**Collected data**
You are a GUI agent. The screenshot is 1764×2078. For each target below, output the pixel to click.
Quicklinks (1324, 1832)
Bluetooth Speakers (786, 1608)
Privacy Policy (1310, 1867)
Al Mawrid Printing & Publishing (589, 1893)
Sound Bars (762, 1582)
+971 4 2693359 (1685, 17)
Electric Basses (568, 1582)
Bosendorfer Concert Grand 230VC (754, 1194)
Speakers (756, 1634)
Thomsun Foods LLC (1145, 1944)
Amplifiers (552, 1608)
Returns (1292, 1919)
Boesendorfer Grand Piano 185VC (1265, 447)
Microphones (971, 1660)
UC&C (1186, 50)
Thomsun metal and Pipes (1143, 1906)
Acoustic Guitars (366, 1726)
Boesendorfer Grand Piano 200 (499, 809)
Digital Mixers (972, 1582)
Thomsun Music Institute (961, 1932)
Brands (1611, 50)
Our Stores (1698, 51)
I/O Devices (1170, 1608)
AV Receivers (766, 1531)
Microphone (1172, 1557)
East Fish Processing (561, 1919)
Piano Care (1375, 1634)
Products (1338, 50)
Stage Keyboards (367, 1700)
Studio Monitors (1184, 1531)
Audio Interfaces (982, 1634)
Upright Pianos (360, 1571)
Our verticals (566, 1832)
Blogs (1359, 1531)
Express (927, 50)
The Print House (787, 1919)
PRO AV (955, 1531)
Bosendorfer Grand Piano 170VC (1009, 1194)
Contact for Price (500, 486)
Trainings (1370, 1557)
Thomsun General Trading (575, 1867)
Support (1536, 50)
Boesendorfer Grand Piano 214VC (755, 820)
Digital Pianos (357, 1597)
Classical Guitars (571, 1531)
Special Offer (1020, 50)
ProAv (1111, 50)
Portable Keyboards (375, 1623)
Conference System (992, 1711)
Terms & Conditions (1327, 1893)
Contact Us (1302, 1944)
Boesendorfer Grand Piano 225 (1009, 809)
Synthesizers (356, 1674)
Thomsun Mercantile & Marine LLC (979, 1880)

**Work required**
Of the entries above, repeat exactly the lines from the line with "2693359 (1685, 17)" through the line with "Synthesizers (356, 1674)", both of them included.

**Task response**
+971 4 2693359 (1685, 17)
Electric Basses (568, 1582)
Bosendorfer Concert Grand 230VC (754, 1194)
Speakers (756, 1634)
Thomsun Foods LLC (1145, 1944)
Amplifiers (552, 1608)
Returns (1292, 1919)
Boesendorfer Grand Piano 185VC (1265, 447)
Microphones (971, 1660)
UC&C (1186, 50)
Thomsun metal and Pipes (1143, 1906)
Acoustic Guitars (366, 1726)
Boesendorfer Grand Piano 200 (499, 809)
Digital Mixers (972, 1582)
Thomsun Music Institute (961, 1932)
Brands (1611, 50)
Our Stores (1698, 51)
I/O Devices (1170, 1608)
AV Receivers (766, 1531)
Microphone (1172, 1557)
East Fish Processing (561, 1919)
Piano Care (1375, 1634)
Products (1338, 50)
Stage Keyboards (367, 1700)
Studio Monitors (1184, 1531)
Audio Interfaces (982, 1634)
Upright Pianos (360, 1571)
Our verticals (566, 1832)
Blogs (1359, 1531)
Express (927, 50)
The Print House (787, 1919)
PRO AV (955, 1531)
Bosendorfer Grand Piano 170VC (1009, 1194)
Contact for Price (500, 486)
Trainings (1370, 1557)
Thomsun General Trading (575, 1867)
Support (1536, 50)
Boesendorfer Grand Piano 214VC (755, 820)
Digital Pianos (357, 1597)
Classical Guitars (571, 1531)
Special Offer (1020, 50)
ProAv (1111, 50)
Portable Keyboards (375, 1623)
Conference System (992, 1711)
Terms & Conditions (1327, 1893)
Contact Us (1302, 1944)
Boesendorfer Grand Piano 225 (1009, 809)
Synthesizers (356, 1674)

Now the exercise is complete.